Japan Geoscience Union Meeting 2018

Presentation information

[EE] Oral

A (Atmospheric and Hydrospheric Sciences) » A-CG Complex & General

[A-CG34] Extratropical oceans and atmosphere

Mon. May 21, 2018 3:30 PM - 5:00 PM 201B (2F International Conference Hall, Makuhari Messe)

convener:Hatsumi Nishikawa(Institute of Low Temperature Science, Hokkaido University), Yoshi N Sasaki(Hokkaido University), Satoru Okajima(東京大学先端科学技術研究センター, 共同), Thomas Spengler(University of Bergen), Chairperson:Haualand Kristine, Nishikawa Hatsumi

3:30 PM - 3:45 PM

[ACG34-07] Isentropic analysis of atmosphere-ocean interactions during cold air outbreaks

★Invited Papers

*Yuki Kanno1, Toshiki Iwasaki1 (1.Tohoku University)

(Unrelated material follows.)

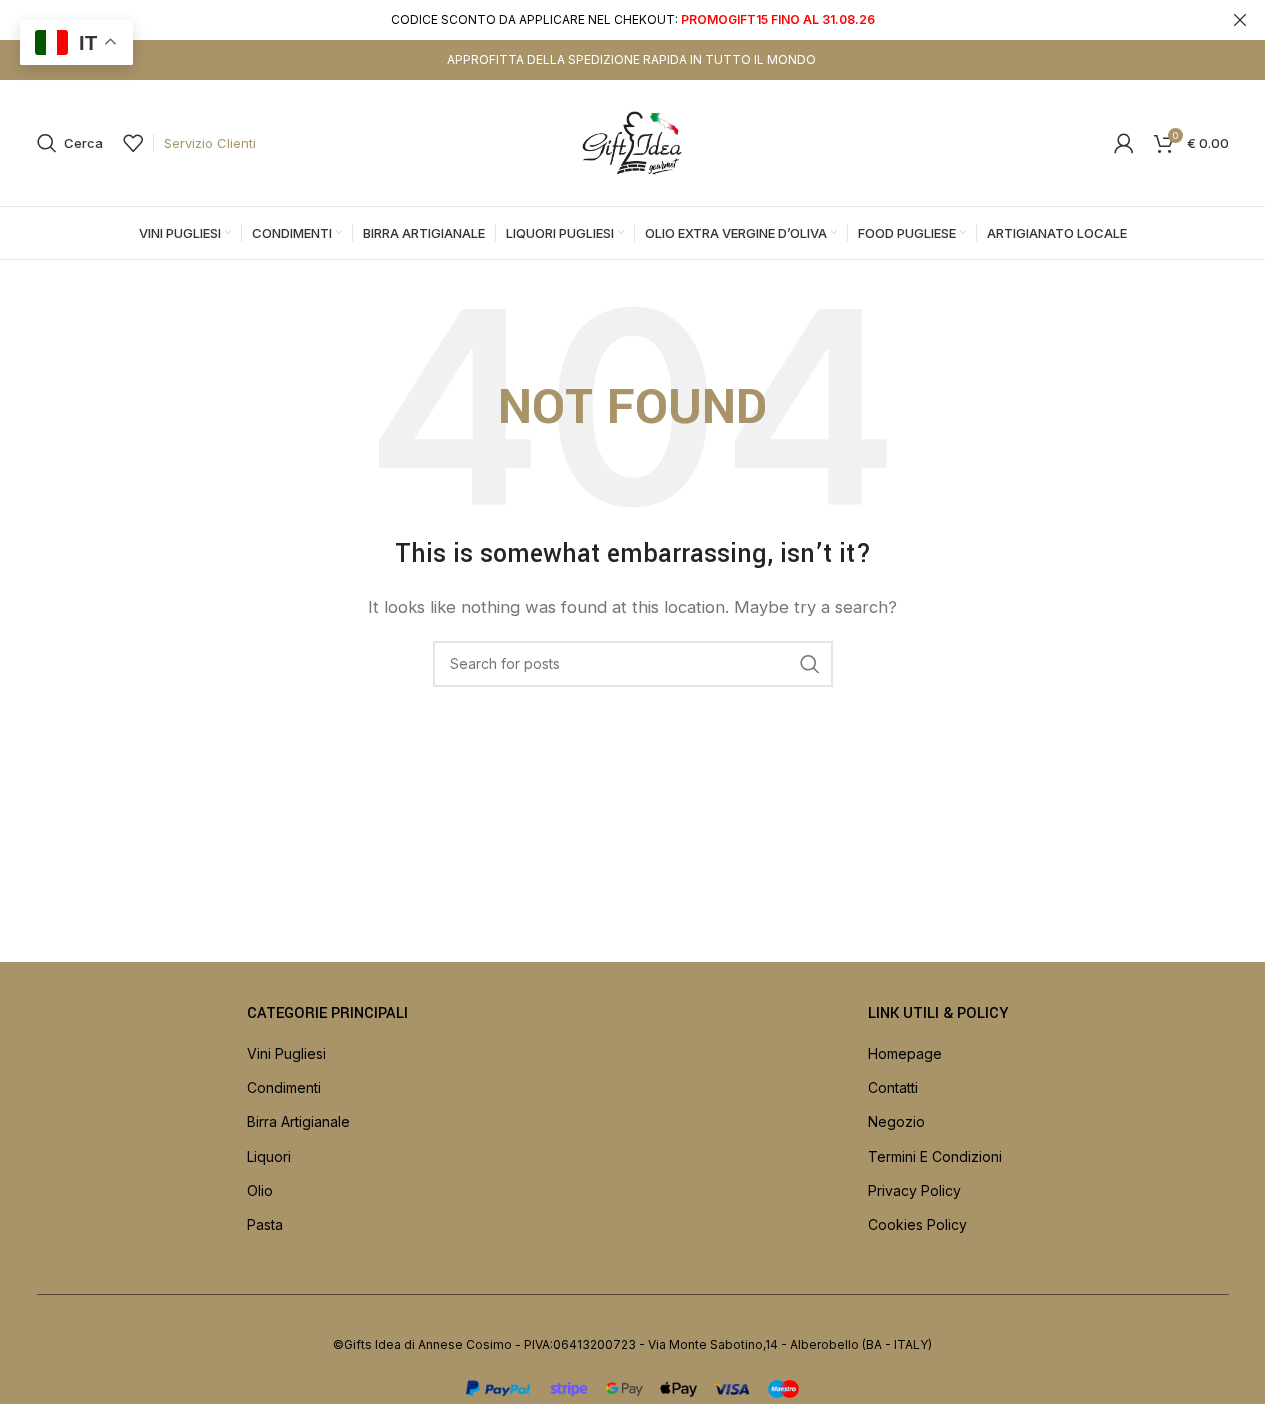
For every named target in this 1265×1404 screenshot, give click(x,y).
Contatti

An isentropic definition of a cold air mass facilitates the quantitative understanding of cold air outbreaks. Horizontal fluxes of a cold air mass below a designated potential temperature of 280 K depict two climatological cold air streams: The East Asian stream and the North American stream (Iwasaki et al., 2014). At the downstream regions of the two streams, the northwestern Pacific and Atlantic Oceans, the cold air mass is lost due to diabatic heating from ocean surfaces. However, the detailed processes of cold air mass losses have not been studied yet. From a direct estimation of the diabatic change rates of the cold air mass and their breakdowns into individual processes, this study clarifies which physical processes contribute to the losses of the cold air mass. Temperature change rates in JRA-55 reanalysis dataset are used to estimate the diabatic change rates of the cold air mass. The cold air mass genesis/loss rates are divided into four physical processes. The four processes are long wave radiation, short wave radiation, vertical diffusion, and moist processes. We reveal that the vertical diffusion process forms the zonally elongated sharp loss regions of the cold air mass over the northwestern Pacific and Atlantic Oceans for the climatological mean state. Over these regions, the loss rates of the cold air mass in winter negatively correlate with surface heat fluxes, which implies the linkage between the diabatic losses of the cold air mass and the formation of the subtropical mode water. At the conference, interannual variability of the cold air mass loss rates will be discussed.